Once you hold a position, three close parameters give you precise control over what to unwind:

CommandEffect
e=TRADOVATESIM s=ESM6 c=allFlatten the position and cancel every working order on the contract.
e=TRADOVATESIM s=ESM6 c=positionClose the position, leave resting orders alone.
e=TRADOVATESIM s=ESM6 c=orderCancel resting orders, leave the position open.

c=all is the one to reach for most of the time. We checked it after a live bracket: one c=all left no open position and no orphan orders behind, so it is both your panic button and the clean end to a test run.

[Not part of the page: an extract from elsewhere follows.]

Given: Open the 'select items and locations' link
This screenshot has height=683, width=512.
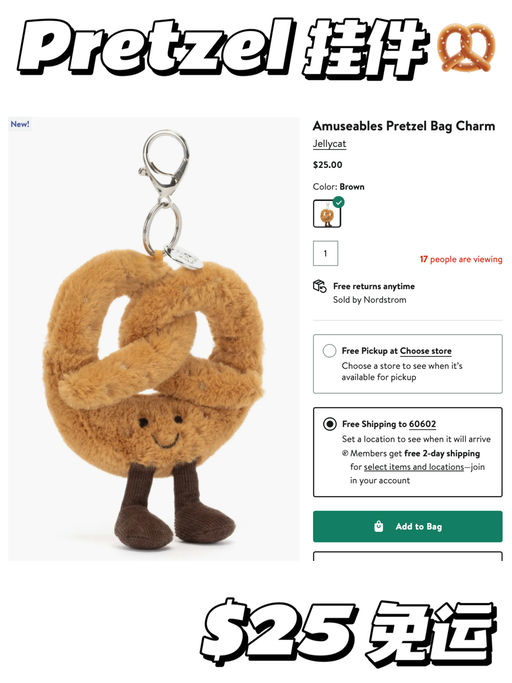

Use c=position and c=order when you want to unwind one side without touching the other. b=flat is a shorthand for c=all; the engine rewrites it, which is handy when a TradingView strategy emits a flat signal.

Closing only part of the set

When you have several working orders or positions, cm= and cmo= let you act on a subset rather than all of them. cm= is how many (a count or a percent), and cmo= is which ones, by newest, oldest, highest, lowest, biggest, smallest, or random.

e=TRADOVATESIM s=ESM6 c=order cm=2 cmo=newest

We confirmed this live: with three resting orders, that command cancelled the two newest and left the oldest one working. Without cmo= the engine still honours cm= and simply takes them in the order it finds them.

What Tradovate does not accept

A few things look like they should work and do not. Knowing them saves a debugging session.

  • One command, one account. You cannot list several accounts in one command with a=acct1,acct2; Tradovate rejects it and asks for one account per command. Send a separate command per account, or use aid= to target a single sub-account.
  • oso= is not wired up. One-sends-other is recognised by the parser but its handler is switched off, so it does nothing. Use a bracket or oco= instead.
  • close= is automatic. You do not need to add close=1 to a close command; the engine sets it for you, and on its own it has no separate effect.
  • ps= and opposite= are not Tradovate features here. They belong to other exchange types; on Tradovate a close already does the sensible thing without them.

Everything else on this page was placed against Tradovate Simulation and resolved to exactly what is described.

Testing and going live

Append d=1 to any command and Autoview parses it, reports what it would have done, and places nothing:

e=TRADOVATESIM s=ESM6 b=buy t=market q=1 d=1

That is the safest first run for a command you have just written. Read the log, confirm the symbol and side are right and the size is what you meant, then drop d=1 and let it fill on Simulation. When it behaves there, swap e=TRADOVATESIM for e=TRADOVATE and the same command trades your live account. Nothing else changes: same symbol, same side, same size. For more on reading the log, see test and debug your setup.